Why You Should Use XHTML
Da_Slayer writes "The w3's HTML group has released the 6th public working draft for XHTML 2.0. XHTML 2 is a general-purpose markup language designed for representing documents for a wide range of purposes across the Web. Meaning it is to be used for document structuring which is why it does not have presentation elements. The draft is located at w3's website. Also they have a FAQ about why you should use XHTML over HTML. It goes into specifics about embedding MathML, SVG, etc... and has links to tools and resources to help convert existing html documents to xhtml. One of those resources is a document on XML events and its advantages over the onclick style of event handling."
You have to wonder if Microsoft will be implimenting this new standard in IE. I have done some webdevelopment and have really noticed that they rarely impliment any of the standards in there browser. Not to mention that they are on the board that approves these standards :P
I've been using XHTML for some time, but only in the modes that safely fall back to HTML for browsers that don't "speak" XHTML.
I have to wonder if 2.0 is going to catch on. Internet Explorer isn't likely to support it any time soon, and nobody wants to code two versions of every web application.
Still, good FAQ on that site. I learned some details that had been hazy.

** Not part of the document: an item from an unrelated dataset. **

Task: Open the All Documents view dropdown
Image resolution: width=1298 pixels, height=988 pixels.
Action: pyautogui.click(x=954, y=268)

With all the time we spend hearing about alternatives to IE around here, you would think that slashdot would be compliant to at least some W3C standard. If /. were some tiny hobby weblog this would be forgivable, but /. could use the size of it's audience to actually lead. Why not do it?

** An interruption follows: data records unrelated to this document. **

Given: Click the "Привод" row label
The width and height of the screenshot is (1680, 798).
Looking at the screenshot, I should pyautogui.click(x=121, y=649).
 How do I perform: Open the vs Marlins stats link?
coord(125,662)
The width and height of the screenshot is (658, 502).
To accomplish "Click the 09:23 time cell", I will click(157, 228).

The "cue the foo posts in 3, 2, 1..." posts will commence with no subsequent foo posts in 3, 2, 1...
Good answer ;-)
The grandparent might also interested in the following:
XHTML is implemented in XML. So XHTML is to XML as OpenOffice.org's writer format is to XML. (Or as HTML is to SGML, or as this post is to English.)
People often say somthing is XML when it is really implemented in XML. Using that (misleading) terminology XHTML is XML.
-Peter
I would argue learning XHTML is easier than HTML since the rules are a LOT more straightforward.